The servant raised one finger, drawing a line straight to the side. "The walls." Robin's gaze followed - and indeed, she saw, the walls seemed somewhat slick here. Not quite molding like the slice on the table, but certainly not fresh.
"Aha! We must be getting close, then," Robin observed. "Let's go deeper - we must find the source!"
There was a door ahead that was running over with molasses. It opened to the servant's key, revealing a dark staircase, and down it they went. A sense of foreboding had begun to climb over Robin's mood at this point, but she tried not to let it bother her. It was important, after all, that they find the source of this rot - she should not let herself be distracted from that goal. At the landing of the staircase, there was another door. This one, Robin herself had to open with a key around her neck (funny, that she shouldn't have noticed it was there until now!)
Instruments hung up on the walls - terrible, sharp things, wicked things, like metal spatulas and filling-bags and cake servers. An oven blazed away in the back of the room, and cookie cutters covered in old dough were littered all over the floor. There was a wooden table here. A red, sticky jelly was congealed on the ground around it, and laid out on it was the form of a man - a real person, Robin thought, like herself and the servant - whose rib cage was cut open, and whose innards were gone from it.
"The torture chambers," the servant announced.
Broken bones scattered the ground, and Robin's toe disturbed a small pile - the sound it made was not unlike real bone, she thought. She looked again, queasily, to the eviscerated form laid out on the rack. Was that really jelly, Robin wondered, or something worse?
"Who killed this man?" Robin asked. Even as she did, her heart began to flutter and pound; her eyes began to water, as though she might cry. There was an answer she already felt, one that she denied, but it was inevitable in its realization.
The servant looked over the scene dispassionately. "You did."
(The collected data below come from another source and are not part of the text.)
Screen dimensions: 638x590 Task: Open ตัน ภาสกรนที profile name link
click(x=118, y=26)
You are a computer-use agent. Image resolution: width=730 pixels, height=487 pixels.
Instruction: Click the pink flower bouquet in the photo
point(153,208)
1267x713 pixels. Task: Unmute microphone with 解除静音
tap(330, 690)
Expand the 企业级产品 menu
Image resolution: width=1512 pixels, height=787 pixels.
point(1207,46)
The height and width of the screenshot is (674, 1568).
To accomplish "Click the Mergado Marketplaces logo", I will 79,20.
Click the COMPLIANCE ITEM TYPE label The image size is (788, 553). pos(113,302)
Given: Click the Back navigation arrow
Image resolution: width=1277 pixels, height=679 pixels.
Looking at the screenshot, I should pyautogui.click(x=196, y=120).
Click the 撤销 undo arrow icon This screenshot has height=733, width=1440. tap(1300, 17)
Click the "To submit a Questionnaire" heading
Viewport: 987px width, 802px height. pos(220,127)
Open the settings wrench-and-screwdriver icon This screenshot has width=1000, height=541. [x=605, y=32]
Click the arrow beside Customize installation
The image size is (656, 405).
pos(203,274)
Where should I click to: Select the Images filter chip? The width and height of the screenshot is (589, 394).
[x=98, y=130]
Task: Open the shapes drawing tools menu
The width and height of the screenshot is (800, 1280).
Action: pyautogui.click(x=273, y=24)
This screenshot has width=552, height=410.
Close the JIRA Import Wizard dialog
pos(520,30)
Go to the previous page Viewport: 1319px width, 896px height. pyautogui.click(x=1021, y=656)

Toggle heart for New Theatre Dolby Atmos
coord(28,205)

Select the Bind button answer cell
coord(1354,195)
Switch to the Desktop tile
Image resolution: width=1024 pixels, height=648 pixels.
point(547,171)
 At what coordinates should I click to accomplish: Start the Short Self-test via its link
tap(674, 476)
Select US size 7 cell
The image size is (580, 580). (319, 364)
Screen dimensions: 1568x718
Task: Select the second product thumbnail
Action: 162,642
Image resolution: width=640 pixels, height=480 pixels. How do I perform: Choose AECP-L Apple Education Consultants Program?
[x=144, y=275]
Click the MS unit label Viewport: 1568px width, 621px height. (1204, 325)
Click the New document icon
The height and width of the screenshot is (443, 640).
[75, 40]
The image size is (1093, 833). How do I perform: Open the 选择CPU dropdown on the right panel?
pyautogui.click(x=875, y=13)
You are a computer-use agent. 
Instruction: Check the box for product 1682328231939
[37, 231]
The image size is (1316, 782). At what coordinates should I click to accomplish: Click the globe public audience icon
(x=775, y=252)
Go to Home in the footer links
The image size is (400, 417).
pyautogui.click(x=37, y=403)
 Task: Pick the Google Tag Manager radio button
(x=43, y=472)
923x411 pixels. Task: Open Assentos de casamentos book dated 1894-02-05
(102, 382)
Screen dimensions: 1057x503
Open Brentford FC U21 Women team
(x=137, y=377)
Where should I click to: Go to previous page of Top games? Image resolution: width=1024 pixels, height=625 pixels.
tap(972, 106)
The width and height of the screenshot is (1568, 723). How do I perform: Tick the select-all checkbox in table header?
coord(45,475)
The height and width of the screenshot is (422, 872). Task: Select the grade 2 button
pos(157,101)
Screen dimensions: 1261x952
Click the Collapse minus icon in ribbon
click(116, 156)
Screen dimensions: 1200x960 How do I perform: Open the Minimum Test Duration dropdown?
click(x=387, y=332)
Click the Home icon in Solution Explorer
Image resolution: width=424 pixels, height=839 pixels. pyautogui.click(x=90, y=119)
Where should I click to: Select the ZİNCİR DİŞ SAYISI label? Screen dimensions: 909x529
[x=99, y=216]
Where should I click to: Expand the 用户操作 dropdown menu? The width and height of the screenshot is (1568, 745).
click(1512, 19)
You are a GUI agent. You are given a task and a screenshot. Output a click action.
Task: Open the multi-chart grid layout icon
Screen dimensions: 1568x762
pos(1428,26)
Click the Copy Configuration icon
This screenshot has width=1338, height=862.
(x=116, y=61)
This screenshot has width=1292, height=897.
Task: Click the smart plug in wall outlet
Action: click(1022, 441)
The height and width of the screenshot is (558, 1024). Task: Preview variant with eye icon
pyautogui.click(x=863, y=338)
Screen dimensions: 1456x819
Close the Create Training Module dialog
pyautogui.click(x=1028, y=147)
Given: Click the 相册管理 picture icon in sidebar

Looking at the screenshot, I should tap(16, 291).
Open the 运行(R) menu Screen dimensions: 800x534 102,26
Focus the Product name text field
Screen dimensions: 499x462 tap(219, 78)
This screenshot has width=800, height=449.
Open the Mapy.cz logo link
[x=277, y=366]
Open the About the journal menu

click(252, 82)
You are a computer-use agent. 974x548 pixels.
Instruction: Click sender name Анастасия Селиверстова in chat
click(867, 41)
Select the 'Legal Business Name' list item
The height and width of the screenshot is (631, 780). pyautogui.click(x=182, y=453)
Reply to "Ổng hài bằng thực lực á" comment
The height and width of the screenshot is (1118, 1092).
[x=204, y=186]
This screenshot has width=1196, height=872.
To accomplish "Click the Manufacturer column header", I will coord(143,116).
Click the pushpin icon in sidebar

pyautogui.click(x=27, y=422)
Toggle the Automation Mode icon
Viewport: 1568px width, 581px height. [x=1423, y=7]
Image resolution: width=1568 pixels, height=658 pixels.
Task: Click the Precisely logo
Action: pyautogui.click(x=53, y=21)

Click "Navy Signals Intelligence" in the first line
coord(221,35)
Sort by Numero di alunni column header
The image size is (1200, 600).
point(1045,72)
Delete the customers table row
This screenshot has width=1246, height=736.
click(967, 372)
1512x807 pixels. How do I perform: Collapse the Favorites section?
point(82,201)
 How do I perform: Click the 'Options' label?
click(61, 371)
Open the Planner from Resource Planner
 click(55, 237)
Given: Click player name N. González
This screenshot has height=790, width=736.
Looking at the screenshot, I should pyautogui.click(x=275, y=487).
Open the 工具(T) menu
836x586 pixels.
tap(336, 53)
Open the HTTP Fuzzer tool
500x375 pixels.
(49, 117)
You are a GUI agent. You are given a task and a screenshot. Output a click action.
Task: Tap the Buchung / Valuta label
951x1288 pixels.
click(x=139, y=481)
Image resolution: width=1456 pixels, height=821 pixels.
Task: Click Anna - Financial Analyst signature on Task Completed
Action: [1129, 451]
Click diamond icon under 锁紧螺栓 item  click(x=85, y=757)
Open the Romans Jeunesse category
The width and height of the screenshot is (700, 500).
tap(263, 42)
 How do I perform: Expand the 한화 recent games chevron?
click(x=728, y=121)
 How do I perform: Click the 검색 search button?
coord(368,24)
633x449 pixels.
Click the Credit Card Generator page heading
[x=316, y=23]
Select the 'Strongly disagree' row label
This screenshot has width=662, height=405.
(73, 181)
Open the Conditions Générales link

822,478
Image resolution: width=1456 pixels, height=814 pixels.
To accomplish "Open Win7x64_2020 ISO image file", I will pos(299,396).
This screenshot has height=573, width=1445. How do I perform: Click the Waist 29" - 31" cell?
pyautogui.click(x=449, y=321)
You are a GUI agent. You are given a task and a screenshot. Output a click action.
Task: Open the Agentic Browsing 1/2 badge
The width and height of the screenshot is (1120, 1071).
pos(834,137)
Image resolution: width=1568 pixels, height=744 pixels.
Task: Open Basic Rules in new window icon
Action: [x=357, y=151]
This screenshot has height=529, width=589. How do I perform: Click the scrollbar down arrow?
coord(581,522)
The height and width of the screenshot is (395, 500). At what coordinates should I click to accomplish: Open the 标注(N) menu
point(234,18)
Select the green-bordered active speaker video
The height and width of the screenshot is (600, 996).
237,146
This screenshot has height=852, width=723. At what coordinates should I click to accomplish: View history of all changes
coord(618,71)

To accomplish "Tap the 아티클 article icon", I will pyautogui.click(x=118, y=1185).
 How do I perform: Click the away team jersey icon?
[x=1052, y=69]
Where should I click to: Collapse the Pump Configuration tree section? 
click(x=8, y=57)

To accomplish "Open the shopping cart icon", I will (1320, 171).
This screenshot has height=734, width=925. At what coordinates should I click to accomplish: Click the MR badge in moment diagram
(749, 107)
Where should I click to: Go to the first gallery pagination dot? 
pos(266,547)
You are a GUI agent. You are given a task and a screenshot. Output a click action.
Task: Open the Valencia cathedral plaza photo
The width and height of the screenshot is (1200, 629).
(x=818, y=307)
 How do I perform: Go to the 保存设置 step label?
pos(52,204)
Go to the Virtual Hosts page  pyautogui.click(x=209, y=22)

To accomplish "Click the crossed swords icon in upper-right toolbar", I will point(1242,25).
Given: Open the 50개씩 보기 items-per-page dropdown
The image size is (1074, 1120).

And so she had. Robin remembered it now; cutting the man open to see what he was made of, to find out if he was cake like the rest of this place. There'd been no harm meant in the action, only curiosity. She thought now that she might have eaten his heart; she thought now that it might have tasted good. Seeing him now, in fact - listening to his insides go drip, dripping onto the floor - she felt certain that she had done these things.
"Oh. So I did." Robin felt queasy to see what she had done. She thought she should cry, so she did; and then she thought she should continue on, so they did.
Robin knew that they were proceeding toward a new goal now, though neither of them had said a word of it. It was dream-knowledge, dream-certainty. She knew that there were pieces of this man missing; and where they were, Robin thought, the rot must have been born from. If they were to find the source of this plague, they needed to go to wherever they had disposed of the rest of this man.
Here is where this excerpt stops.